The Flashiest of Wrasses: The McCosker’s Wrasse!
My parents set up a 30 gallon reef tank about 6 months ago, and they were looking for one perfect fish for their tank. I suggested clownfish, but they think those are are boring. I showed them dozens of easy, peaceful, small reef-safe fish, and they fell in love with the McCosker’s wrasse.
Paracheilinus Wrasse or McCosker’s Flasher Wrasse do best in 55 gallon or larger aquariums, but we planned on them being the only fish in the 30 gallon tank. My parents bought a male/female pair at our local fish store on an impulse, worried someone else would buy them.

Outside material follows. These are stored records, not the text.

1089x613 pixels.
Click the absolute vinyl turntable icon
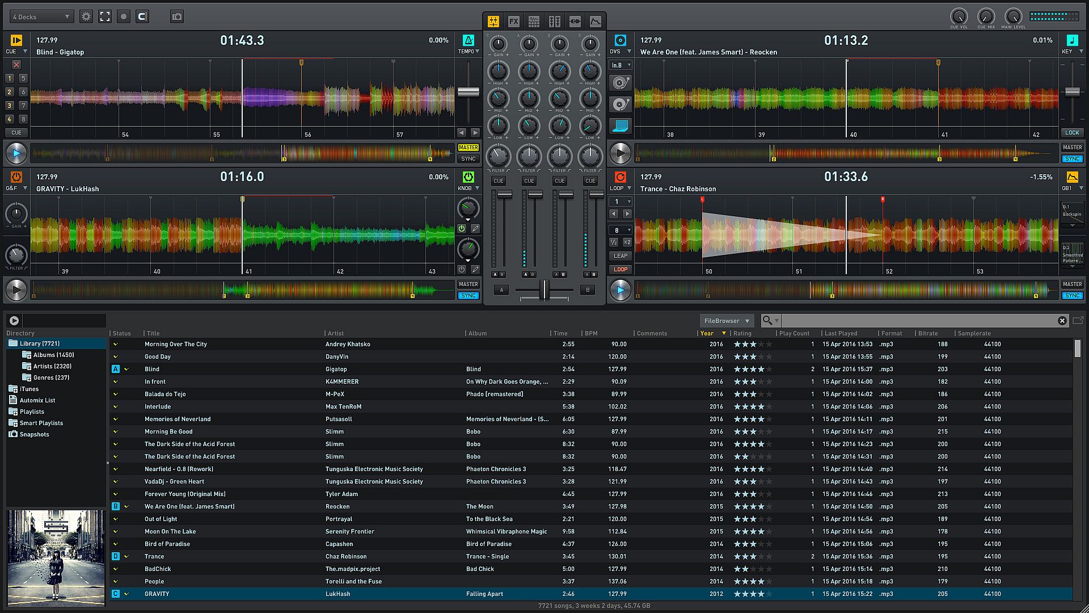[620, 83]
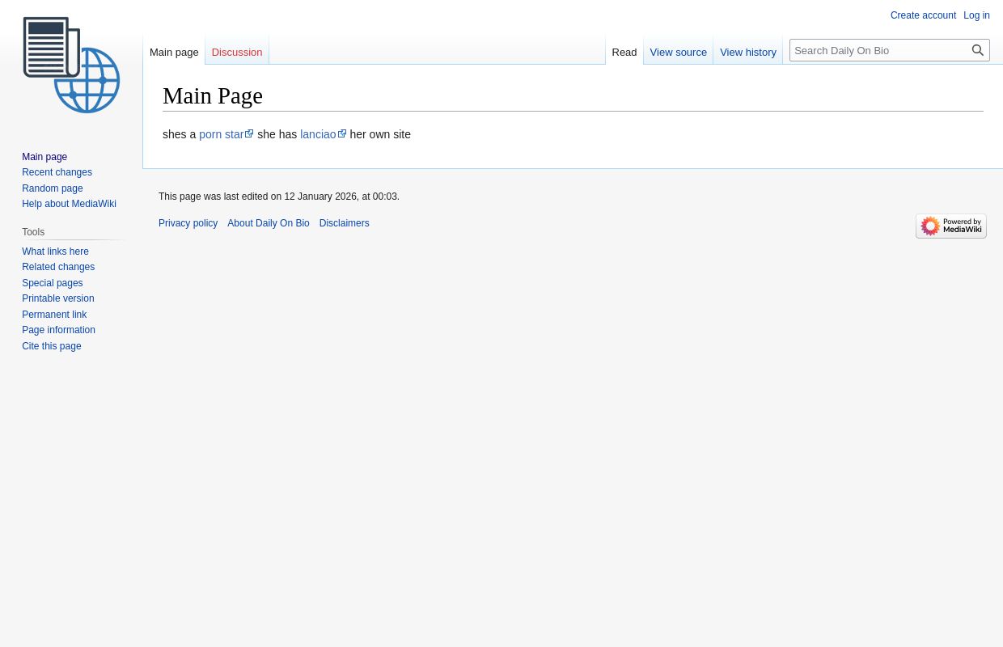
Task: Open the Page information link
Action: coord(58,330)
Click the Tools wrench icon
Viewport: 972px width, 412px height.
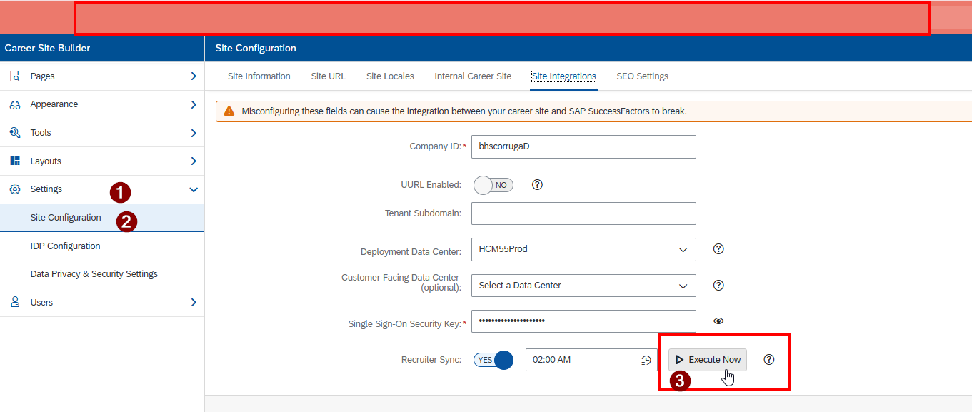coord(14,133)
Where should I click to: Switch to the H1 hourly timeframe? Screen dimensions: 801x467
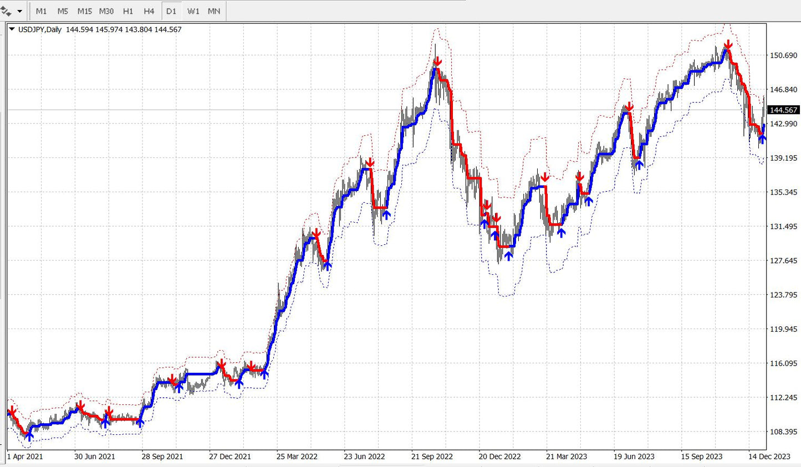point(127,11)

I stopped by their house to help acclimate the fish, and realized they had not yet installed the net around the aquarium’s canopy to prevent the fish from jumping. I knew from previous experiences with this fish, it is imperative to have a fully enclosed top. These fish can jump high, and they can jump accurately. If you have even a tiny, unnoticeable gap between your net and a U-tube or heater’s wire, they’ll find a way to get through it.
Luckily, they had some fine mesh netting in the basement, so we were able to cut it and staple it to the canopy temporarily while the fish drip acclimated.

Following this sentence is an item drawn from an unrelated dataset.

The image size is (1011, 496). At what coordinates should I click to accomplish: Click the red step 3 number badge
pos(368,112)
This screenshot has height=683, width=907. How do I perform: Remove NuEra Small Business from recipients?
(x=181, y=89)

They were worried that the fish looked dead in the acclimation bucket, but I reassured them that it is normal for this type of wrasse to lie down and appear mottled for camouflage. It’s also common for them to do this in small containers, but they recover quickly when given room to swim. Don’t be alarmed if you see your fish lying on the bottom of the tank at night covered in slime, since these fish form mucous cocoons at night to sleep in.
I warned them that the fish might hide for a while, but our LFS did a great job of conditioning them. They were out the next morning, eating frozen mysis shrimp and brine shrimp. We plan to also add some tasty, nutritious oyster eggs and copepods to their diet to help provide a more complete nutrition, besides who wants to eat the same thing everyday?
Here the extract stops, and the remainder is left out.